=== Data records ===

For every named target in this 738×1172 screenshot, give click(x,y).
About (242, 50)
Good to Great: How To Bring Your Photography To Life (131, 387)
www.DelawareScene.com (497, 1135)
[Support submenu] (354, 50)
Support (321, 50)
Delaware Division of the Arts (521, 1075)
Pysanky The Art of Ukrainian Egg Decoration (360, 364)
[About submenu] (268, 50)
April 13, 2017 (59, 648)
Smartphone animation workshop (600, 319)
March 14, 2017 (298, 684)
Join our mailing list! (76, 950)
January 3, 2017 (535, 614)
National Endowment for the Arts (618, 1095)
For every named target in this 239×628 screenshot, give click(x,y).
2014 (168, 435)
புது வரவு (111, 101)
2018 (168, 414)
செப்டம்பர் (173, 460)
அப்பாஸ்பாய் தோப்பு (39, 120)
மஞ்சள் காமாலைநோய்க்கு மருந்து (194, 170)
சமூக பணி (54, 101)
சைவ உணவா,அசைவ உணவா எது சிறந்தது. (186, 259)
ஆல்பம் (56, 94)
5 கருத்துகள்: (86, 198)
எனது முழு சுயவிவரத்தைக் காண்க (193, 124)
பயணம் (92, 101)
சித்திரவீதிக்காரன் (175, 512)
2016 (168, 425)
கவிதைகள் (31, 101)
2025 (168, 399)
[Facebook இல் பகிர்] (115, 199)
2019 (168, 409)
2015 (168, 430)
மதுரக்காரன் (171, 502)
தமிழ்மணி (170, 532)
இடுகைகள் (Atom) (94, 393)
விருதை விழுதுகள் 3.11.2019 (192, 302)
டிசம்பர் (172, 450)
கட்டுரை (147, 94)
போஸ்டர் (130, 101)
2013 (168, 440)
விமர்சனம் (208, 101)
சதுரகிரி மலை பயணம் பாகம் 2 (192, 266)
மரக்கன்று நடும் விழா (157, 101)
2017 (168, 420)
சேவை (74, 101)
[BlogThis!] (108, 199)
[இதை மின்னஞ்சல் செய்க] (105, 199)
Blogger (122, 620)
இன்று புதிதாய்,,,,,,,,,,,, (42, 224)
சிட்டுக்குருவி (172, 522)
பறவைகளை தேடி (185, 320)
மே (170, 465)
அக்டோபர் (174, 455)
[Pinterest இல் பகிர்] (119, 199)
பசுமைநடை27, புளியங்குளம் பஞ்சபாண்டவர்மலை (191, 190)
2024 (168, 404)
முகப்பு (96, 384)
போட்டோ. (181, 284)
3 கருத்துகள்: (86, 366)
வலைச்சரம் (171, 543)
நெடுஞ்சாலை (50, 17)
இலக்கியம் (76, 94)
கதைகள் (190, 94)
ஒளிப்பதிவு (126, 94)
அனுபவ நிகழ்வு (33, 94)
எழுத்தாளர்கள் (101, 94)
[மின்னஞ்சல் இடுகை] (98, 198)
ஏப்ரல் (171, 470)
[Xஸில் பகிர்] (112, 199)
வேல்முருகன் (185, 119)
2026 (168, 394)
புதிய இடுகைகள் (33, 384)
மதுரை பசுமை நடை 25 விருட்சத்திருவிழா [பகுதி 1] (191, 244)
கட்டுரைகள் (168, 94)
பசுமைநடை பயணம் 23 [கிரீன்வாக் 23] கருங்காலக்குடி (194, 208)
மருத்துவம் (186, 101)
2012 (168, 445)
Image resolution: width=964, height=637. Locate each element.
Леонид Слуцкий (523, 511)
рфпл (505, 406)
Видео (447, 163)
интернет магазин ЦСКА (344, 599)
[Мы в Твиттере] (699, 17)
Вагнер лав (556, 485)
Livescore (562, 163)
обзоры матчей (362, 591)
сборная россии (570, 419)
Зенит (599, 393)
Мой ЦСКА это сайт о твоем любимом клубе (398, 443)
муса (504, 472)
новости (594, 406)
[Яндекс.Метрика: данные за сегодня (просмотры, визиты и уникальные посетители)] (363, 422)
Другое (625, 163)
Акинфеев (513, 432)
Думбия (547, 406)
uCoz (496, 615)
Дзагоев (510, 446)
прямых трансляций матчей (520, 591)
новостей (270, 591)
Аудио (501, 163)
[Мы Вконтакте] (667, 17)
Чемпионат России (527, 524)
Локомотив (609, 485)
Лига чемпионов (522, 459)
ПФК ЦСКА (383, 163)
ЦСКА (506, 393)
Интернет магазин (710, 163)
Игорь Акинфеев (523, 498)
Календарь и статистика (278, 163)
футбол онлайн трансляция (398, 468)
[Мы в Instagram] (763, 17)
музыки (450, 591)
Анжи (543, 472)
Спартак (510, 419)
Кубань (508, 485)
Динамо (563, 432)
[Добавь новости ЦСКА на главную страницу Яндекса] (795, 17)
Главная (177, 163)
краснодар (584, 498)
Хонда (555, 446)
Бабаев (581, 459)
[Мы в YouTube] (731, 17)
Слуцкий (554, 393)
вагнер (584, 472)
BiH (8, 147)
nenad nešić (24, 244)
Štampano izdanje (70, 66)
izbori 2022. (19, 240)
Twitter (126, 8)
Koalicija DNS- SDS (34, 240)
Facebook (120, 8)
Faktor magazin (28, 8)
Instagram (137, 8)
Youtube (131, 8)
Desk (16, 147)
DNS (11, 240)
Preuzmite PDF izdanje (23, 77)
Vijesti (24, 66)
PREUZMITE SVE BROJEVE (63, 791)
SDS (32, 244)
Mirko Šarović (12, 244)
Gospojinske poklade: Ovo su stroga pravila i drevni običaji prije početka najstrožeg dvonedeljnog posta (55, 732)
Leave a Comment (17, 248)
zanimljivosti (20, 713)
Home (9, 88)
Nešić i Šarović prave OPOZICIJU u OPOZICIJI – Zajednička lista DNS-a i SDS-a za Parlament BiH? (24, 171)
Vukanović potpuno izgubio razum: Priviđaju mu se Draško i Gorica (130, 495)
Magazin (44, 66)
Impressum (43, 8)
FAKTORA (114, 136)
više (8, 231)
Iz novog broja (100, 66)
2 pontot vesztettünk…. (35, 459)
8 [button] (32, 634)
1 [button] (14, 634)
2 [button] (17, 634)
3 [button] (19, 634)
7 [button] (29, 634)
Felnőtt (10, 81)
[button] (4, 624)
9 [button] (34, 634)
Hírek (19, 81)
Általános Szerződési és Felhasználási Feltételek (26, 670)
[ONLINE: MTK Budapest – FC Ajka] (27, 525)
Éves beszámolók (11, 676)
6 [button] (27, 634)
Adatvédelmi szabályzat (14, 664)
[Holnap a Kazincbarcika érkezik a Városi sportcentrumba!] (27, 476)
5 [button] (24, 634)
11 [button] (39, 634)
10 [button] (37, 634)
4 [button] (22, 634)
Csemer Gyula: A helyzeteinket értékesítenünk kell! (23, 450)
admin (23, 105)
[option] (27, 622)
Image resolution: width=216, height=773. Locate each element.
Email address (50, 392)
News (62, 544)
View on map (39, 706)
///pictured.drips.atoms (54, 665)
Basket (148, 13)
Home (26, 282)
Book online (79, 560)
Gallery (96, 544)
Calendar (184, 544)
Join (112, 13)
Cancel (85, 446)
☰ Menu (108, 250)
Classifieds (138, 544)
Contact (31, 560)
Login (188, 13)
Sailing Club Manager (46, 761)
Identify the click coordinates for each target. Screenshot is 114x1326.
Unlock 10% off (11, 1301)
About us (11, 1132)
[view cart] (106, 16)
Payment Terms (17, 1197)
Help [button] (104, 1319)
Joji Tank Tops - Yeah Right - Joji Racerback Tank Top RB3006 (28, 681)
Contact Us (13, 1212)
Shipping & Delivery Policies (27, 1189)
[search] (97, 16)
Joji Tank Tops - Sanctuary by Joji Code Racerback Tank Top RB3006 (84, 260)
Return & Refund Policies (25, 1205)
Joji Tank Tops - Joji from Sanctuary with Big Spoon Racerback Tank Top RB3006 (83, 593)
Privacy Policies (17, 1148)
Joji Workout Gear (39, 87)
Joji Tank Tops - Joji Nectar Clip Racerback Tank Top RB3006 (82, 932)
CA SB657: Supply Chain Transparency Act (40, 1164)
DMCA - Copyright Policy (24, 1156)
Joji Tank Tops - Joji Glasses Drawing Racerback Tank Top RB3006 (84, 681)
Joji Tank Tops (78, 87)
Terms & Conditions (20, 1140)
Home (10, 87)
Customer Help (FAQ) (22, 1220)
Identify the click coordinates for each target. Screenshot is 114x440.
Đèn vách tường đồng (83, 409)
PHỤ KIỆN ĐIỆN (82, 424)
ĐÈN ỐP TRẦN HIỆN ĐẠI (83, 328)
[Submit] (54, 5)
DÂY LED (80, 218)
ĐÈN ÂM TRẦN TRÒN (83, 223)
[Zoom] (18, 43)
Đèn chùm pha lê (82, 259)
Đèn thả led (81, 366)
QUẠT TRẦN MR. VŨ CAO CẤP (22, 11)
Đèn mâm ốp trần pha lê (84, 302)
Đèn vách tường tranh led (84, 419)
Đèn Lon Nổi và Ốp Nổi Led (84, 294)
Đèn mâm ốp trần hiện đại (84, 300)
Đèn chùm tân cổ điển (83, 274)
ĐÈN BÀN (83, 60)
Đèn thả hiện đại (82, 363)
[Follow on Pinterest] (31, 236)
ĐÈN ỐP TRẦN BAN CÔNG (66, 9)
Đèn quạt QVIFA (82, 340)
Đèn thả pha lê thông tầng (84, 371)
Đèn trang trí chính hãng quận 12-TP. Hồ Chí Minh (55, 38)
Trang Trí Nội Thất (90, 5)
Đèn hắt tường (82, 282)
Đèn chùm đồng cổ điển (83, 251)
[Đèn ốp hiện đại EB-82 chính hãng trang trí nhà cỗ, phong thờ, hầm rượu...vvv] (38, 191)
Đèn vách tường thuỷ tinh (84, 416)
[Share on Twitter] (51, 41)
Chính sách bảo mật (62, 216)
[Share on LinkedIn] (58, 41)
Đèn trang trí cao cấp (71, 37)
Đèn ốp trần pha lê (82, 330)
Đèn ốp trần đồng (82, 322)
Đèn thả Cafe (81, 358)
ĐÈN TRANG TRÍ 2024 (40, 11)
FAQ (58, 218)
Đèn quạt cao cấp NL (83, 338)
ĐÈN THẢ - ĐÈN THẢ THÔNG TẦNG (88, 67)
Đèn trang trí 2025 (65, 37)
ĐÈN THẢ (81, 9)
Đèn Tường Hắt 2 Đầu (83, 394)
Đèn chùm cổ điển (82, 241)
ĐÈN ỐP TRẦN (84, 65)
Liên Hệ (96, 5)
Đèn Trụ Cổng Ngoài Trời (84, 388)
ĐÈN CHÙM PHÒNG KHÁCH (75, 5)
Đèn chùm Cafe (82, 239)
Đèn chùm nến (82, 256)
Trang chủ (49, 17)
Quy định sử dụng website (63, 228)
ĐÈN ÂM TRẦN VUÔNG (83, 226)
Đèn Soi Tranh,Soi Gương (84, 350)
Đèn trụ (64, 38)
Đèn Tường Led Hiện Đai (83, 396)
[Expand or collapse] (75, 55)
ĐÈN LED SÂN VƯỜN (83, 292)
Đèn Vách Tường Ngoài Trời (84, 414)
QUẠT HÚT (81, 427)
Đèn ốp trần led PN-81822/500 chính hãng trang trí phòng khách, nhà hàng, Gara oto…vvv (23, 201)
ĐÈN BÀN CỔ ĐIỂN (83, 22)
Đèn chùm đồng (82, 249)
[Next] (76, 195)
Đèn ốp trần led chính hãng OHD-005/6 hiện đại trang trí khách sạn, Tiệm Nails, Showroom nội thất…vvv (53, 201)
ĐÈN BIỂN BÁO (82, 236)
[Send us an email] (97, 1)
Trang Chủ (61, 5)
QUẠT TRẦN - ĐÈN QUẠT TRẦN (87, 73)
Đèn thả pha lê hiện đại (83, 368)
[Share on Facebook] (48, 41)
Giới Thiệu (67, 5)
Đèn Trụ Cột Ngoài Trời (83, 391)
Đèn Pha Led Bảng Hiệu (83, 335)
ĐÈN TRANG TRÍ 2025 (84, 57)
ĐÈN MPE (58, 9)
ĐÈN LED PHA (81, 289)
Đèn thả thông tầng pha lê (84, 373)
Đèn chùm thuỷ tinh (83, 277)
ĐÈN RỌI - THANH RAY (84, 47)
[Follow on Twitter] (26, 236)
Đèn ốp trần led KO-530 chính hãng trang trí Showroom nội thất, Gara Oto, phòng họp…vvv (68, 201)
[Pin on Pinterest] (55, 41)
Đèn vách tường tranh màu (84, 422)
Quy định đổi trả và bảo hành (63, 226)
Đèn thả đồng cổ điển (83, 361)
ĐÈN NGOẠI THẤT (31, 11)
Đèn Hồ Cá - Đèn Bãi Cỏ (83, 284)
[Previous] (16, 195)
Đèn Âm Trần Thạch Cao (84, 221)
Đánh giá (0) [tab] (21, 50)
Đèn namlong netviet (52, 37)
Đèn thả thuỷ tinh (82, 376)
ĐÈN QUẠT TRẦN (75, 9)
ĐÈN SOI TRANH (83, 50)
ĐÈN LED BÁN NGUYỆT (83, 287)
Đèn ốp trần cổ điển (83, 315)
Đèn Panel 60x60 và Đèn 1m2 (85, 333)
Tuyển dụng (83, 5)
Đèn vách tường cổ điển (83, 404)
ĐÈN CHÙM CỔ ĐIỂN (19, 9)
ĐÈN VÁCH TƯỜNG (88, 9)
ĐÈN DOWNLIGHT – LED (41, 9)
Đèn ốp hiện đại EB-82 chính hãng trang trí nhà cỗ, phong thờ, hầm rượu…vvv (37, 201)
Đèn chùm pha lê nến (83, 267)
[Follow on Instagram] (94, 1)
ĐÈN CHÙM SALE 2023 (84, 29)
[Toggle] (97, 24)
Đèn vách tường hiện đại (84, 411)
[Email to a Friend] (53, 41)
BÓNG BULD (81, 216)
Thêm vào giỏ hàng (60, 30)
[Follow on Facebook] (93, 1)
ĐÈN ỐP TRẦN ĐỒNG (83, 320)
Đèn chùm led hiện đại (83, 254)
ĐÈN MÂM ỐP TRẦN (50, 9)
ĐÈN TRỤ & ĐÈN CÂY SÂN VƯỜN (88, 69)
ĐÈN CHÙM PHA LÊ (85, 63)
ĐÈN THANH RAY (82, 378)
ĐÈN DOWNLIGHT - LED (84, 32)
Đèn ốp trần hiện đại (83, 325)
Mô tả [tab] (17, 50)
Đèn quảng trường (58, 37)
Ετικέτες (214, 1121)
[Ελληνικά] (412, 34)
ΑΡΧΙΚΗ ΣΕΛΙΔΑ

===

▸ What is needed
Turn the stretch of lines from the one containing "ĐÈN QUẠT TRẦN (75, 9)" through the one containing "ĐÈN VÁCH TƯỜNG (88, 9)" into a JSON list of strings. Use one string per line and leave out any blank lines.

▸ Answer for this exercise
[
  "ĐÈN QUẠT TRẦN (75, 9)",
  "ĐÈN SOI TRANH (83, 50)",
  "ĐÈN LED BÁN NGUYỆT (83, 287)",
  "Đèn ốp trần cổ điển (83, 315)",
  "Đèn Panel 60x60 và Đèn 1m2 (85, 333)",
  "Tuyển dụng (83, 5)",
  "Đèn vách tường cổ điển (83, 404)",
  "ĐÈN CHÙM CỔ ĐIỂN (19, 9)",
  "ĐÈN VÁCH TƯỜNG (88, 9)"
]